House Beautiful Uses Watermark To Gain Visitor Info, Boost Engagement
Interactive feature can be ‘revealing’ for editors, strategists.
Hearst’s House Beautiful
magazine is taking advantage of the newest publishing technology trend—digital watermarks—to provide expanded content options and to tap insights about readers.
“I see this Digimarc water mark as the next technology to be incorporated into the magazine experience,” says Newell Turner, editor-in-chief of House Beautiful. “This allows us to be able to deliver additional content and different content in ways that we haven’t been able to do before.”
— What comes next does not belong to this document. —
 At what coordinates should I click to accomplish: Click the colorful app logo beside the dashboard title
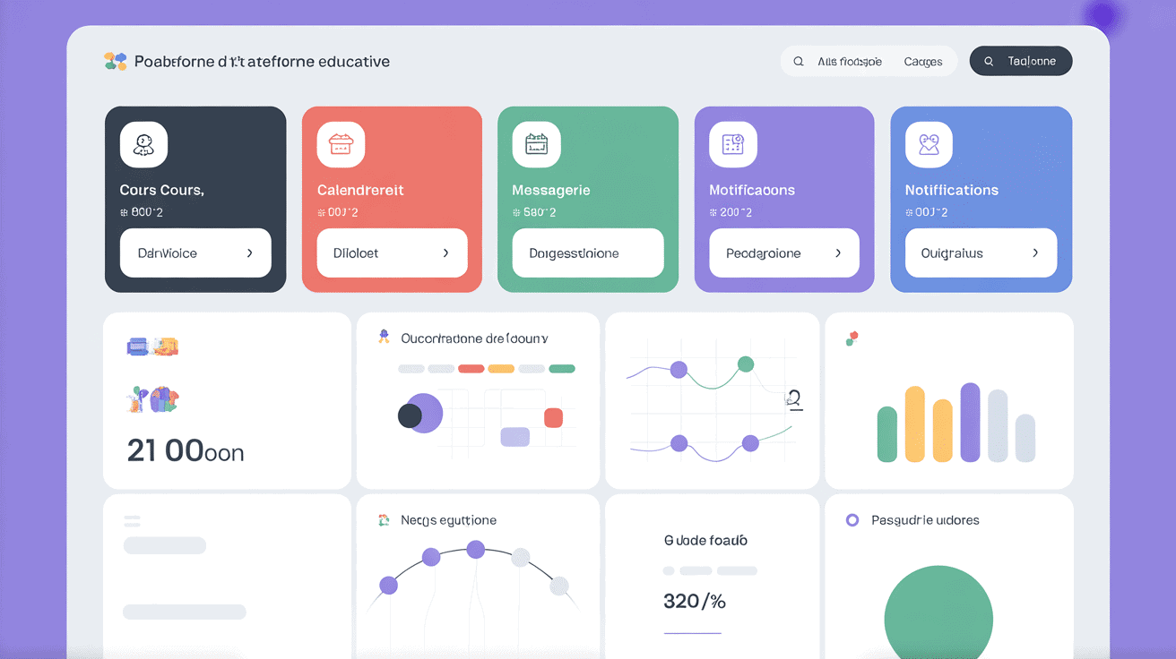point(116,60)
The November issue of House Beautiful will be one of the first magazines to feature a a digital watermark on its cover, placed in the lower right-hand corner (pictured). The watermarks allow the magazine to see what devices a person is using to access the content.
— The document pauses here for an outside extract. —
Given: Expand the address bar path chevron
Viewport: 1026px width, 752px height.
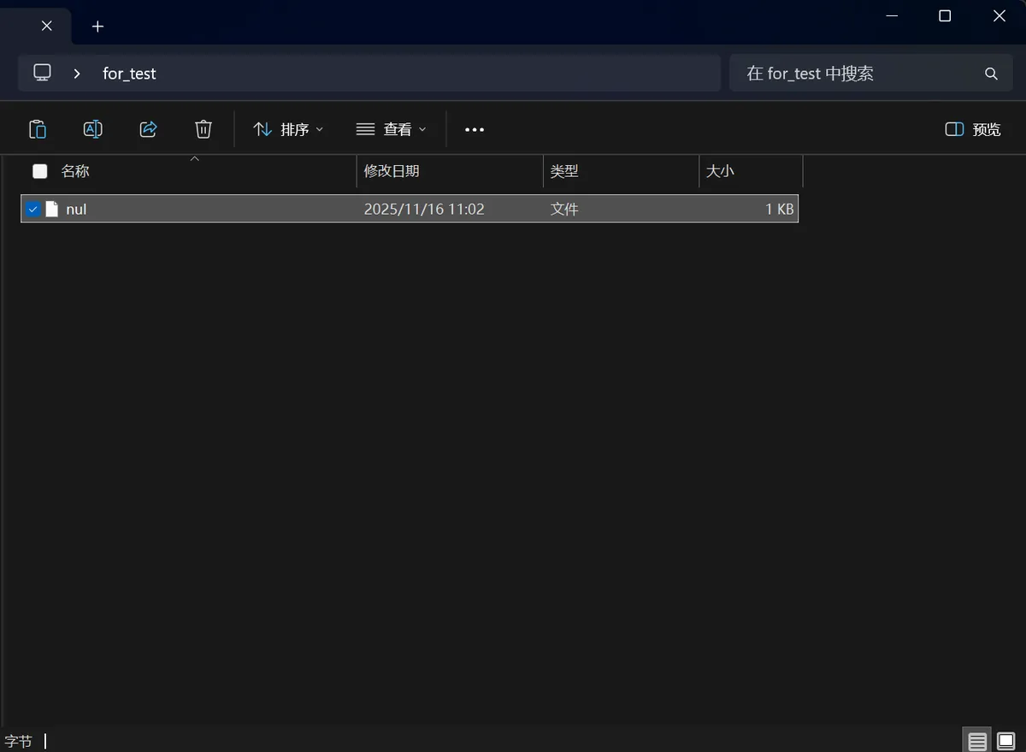Looking at the screenshot, I should click(77, 74).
“Whether it’s an Android device, an iPhone or an iPad 2, the watermark tells us,” he says. “We’re really interested in getting that information because it will be revealing in some ways."
Turner says digital watermarks are like QR codes in that they can enhance editorial content. However, he says, a digital watermark can do so without disrupting a publication’s style and format with a QR code graphic. Additionally, the editor says it can help engage younger audiences and expand demographics.
“It’s all natural to them to be able to connect to different mediums,” he says. “This can be a seamless, obvious next evolution for them.”
The editorial mission can be expanded—and keep people in-app longer—through utilizing the watermark to integrate features a traditional magazine could never provide. In the case of House Beautiful, which may photograph a beach home, capturing a view of the ocean out a window was difficult. Now within a photo placed next to an article, a watermark can be incorporated to provide readers with a 360-degree view.
According to the most recent comScore figures, House Beautiful has 489,000 unique visitors and over 13 million page views. The average time spent on its Web site is 20 minutes. The group would not disclose how many users have download the magazine's iPad app.
Turner says the publication will commit to doing at least 5 digital watermarks per issue beginning with the October edition—he says the number was picked to create a minimum presence within the digital pages. An area in the table of contents of the digital magazine is also devoted to links that include all the watermarks in the publication.
So far, readers seem to be engaged with the new watermark and product.